Characterization of proximity-dependent inhibition: The discovery of the novel microcin, MccPDI.

摘要

The strain E. coli-25 was originally isolated from cattle at the WSU dairy and was later discovered to exhibit an inhibitory phenotype in vitro. This phenotype was designated proximity-dependent inhibition (PDI) and allowed E. coli-25 to restrict the growth of a broad range of E. coli strains, including enterohemorrhagic E. coli O157:H7 and E. coli O26. Next-generation sequencing identified candidate plasmid-borne genes that encoded a putative microcin, later designated as MccPDI. Five genes (mcpM, mcpI, mcpA, mcpB, and mcpD) were present in the MccPDI gene cluster and were necessary for microcin production, self-immunity, and export.

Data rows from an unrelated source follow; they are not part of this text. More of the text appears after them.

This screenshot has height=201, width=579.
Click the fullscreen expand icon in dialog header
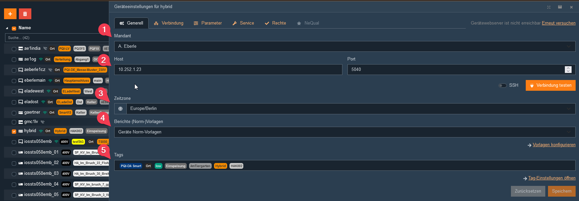coord(549,7)
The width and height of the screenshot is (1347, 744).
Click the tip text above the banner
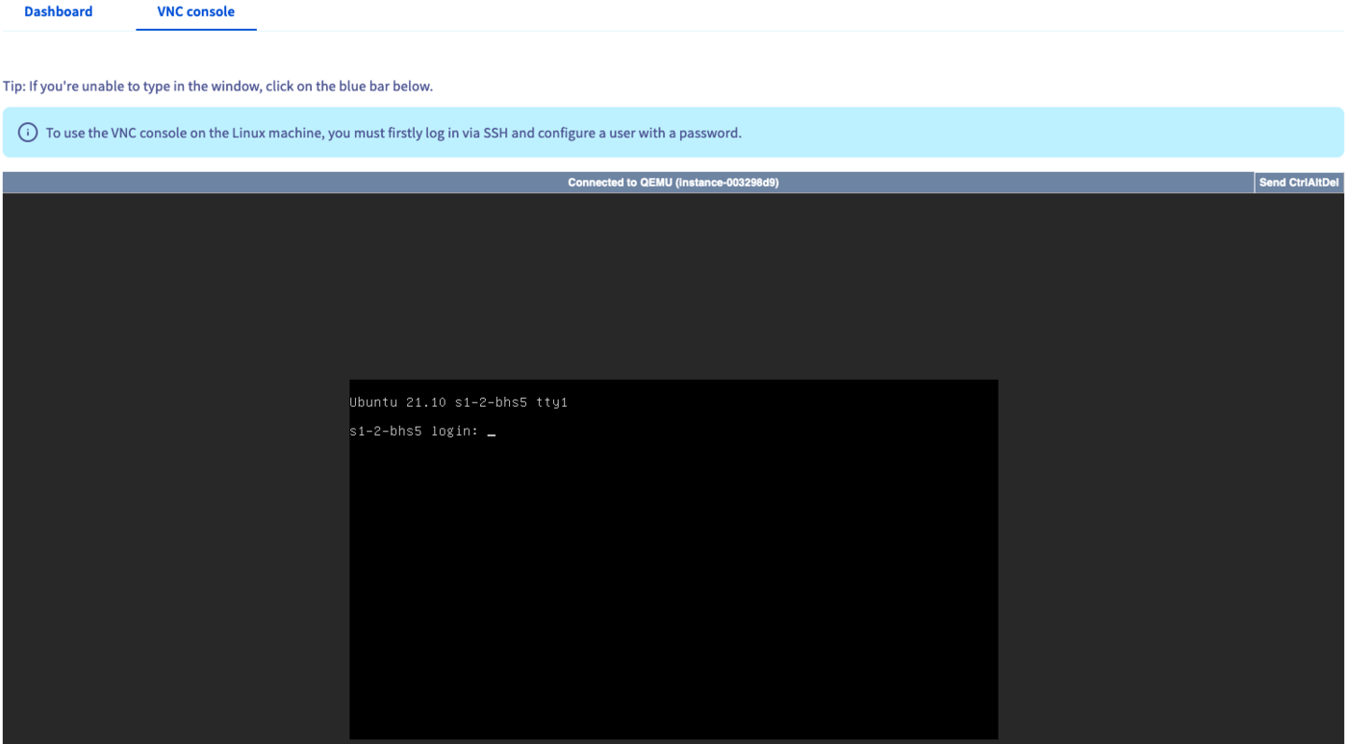pos(217,87)
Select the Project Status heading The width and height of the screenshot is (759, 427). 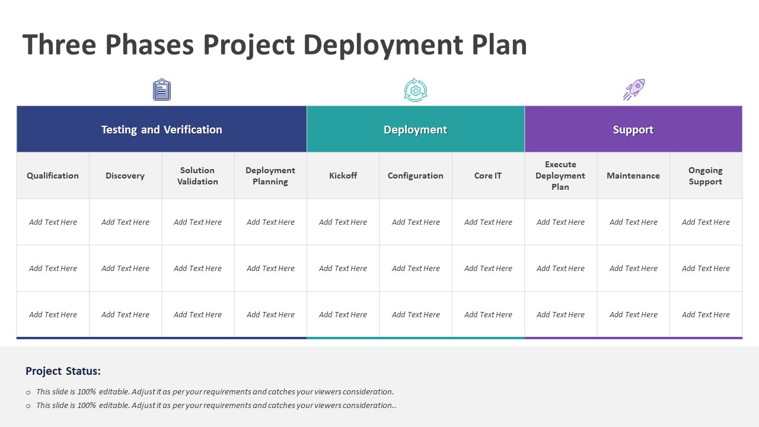click(63, 371)
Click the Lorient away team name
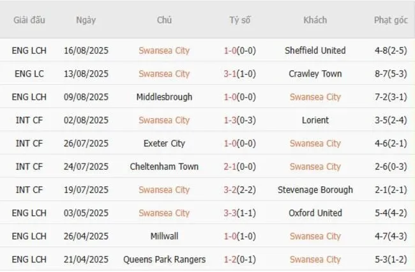 (x=315, y=120)
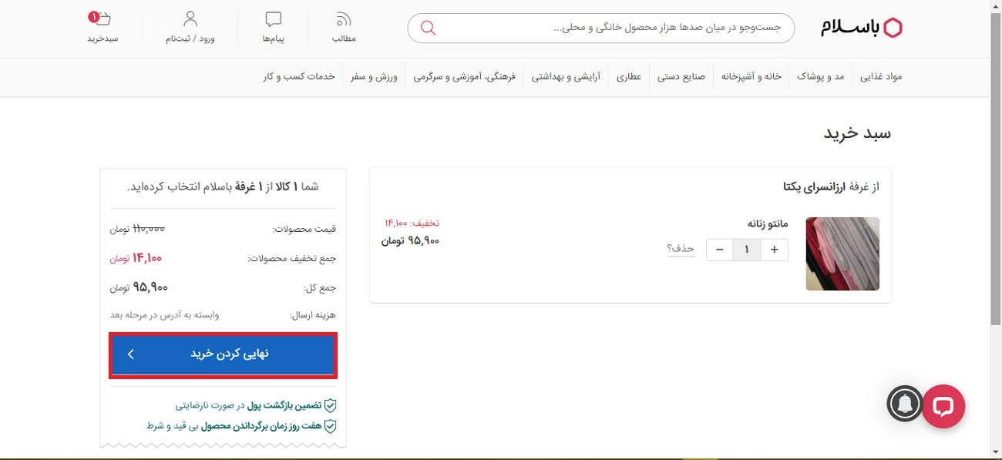Click the مانتو زنانه product thumbnail
The height and width of the screenshot is (460, 1002).
842,254
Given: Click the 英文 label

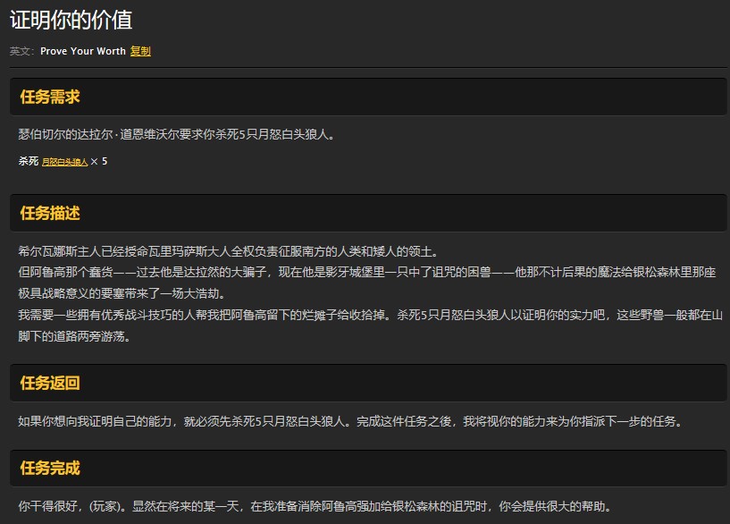Looking at the screenshot, I should pos(19,52).
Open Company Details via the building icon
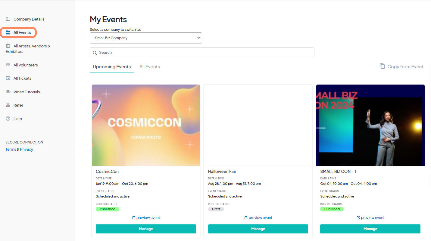This screenshot has width=431, height=241. 8,19
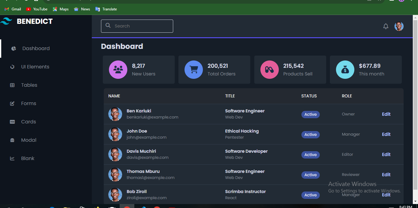Toggle John Doe's Active status badge
418x208 pixels.
310,134
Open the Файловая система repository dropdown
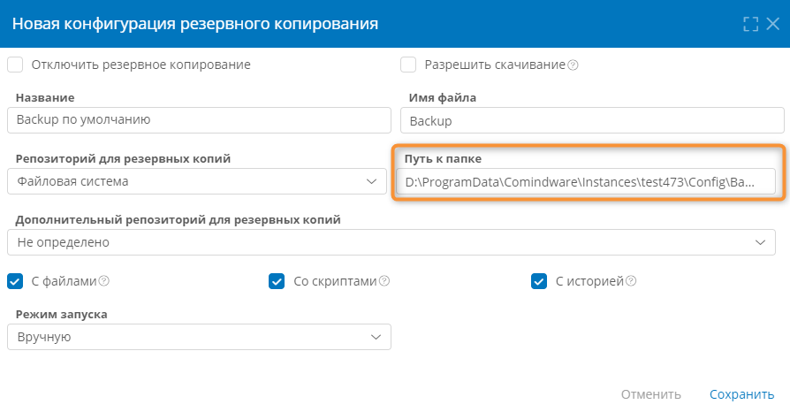Image resolution: width=790 pixels, height=412 pixels. point(197,181)
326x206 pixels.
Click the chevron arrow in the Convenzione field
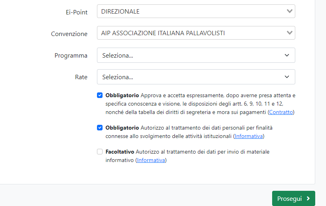click(x=289, y=33)
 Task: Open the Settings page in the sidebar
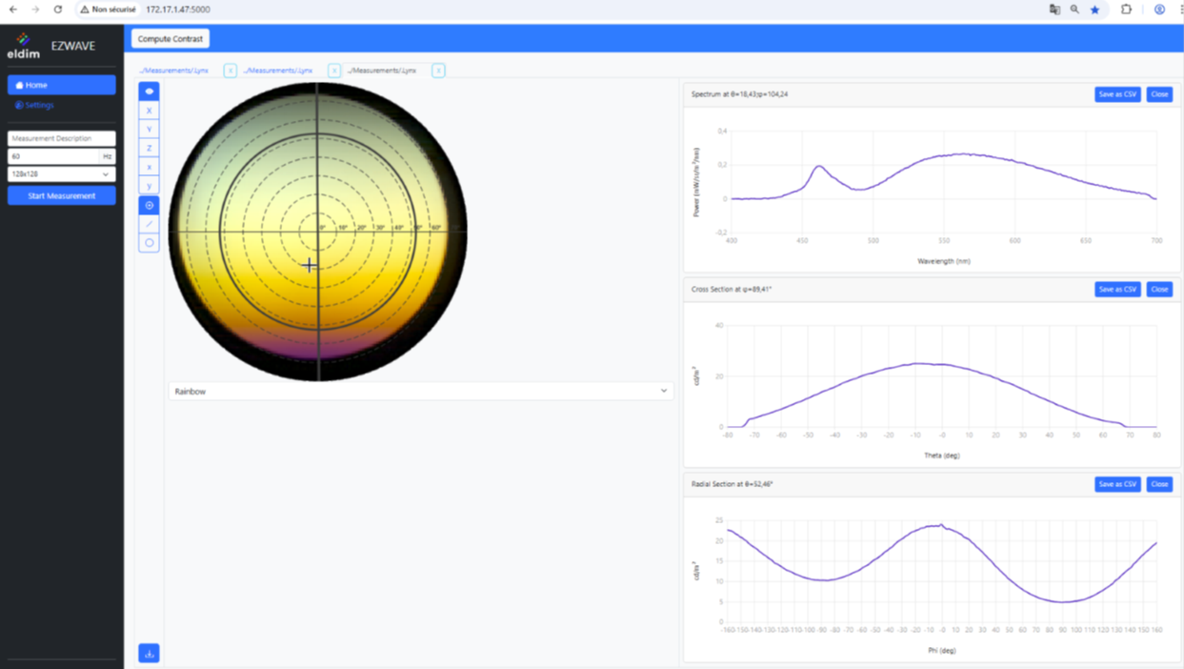click(39, 105)
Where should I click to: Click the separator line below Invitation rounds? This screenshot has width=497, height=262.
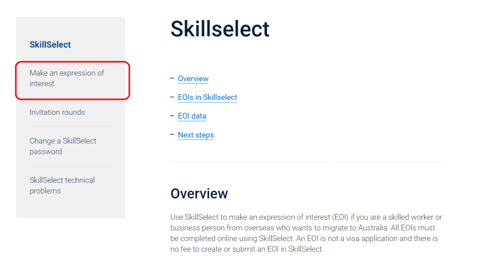pos(70,127)
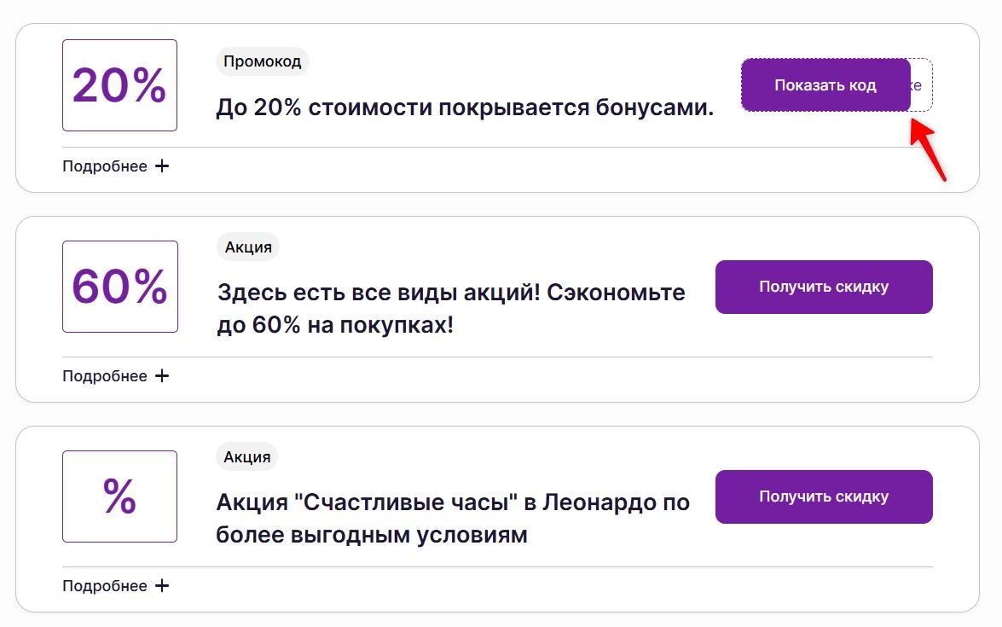This screenshot has height=627, width=1002.
Task: Click the Счастливые часы offer headline
Action: click(x=452, y=518)
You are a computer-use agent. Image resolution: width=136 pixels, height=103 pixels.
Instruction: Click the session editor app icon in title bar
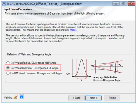[4, 4]
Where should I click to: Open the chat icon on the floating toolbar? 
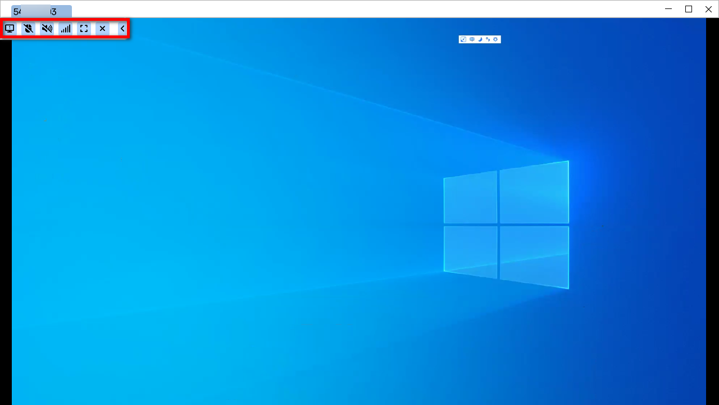[x=488, y=39]
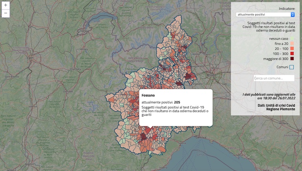Focus the 'Cerca un comune' search field
The image size is (302, 171).
274,78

In addition, the chromosomally located tolC was also required for inhibition.;The genes necessary for susceptible E. coli to succumb to inhibition by MccPD were determined by screening a single-gene knockout library of E. coli strain BW25113 for sensitivity to MccPDI. Six genes were identified that are required for inhibition by MccPDI ( atpA, atpB, dsbA, dsbB, ompF, and ompR). OmpF is hypothesized to be the receptor that allows MccPDI to bind to the surface of susceptible E. coli. The other proteins are likely required for the expression and function of OmpF or are necessary to translocate MccPDI into the cell.;Because E. coli-25 was able to inhibit the growth of human pathogenic E. coli in vitro, MccPDI-producing E. coli and non-producing E. coli strains were tested for their ability to limit the colonization of susceptible E. coli in vivo. Neonatal calves were co-inoculated with a mixture of either MccPDI-producing or non-producing E. coli-25 in conjunction with either susceptible E. coli-186 or E. coli O157:H7. During the in vivo trials, MccPDI-producing E. coli strain composed a higher percentage of the total population of lactose fermenting bacteria compared to the non-producing strain. The MccPDI-producing E. coli strain out-competed susceptible E. coli-186, but was unable to out-compete co-inoculated E. coli O157:H7 in calves. These results indicate that MccPDI is functional in vivo and likely contributes to the fitness of E. coli-25 within a calf, although pre-colonization may be needed to inhibit subsequent colonization by E. coli O157:H7.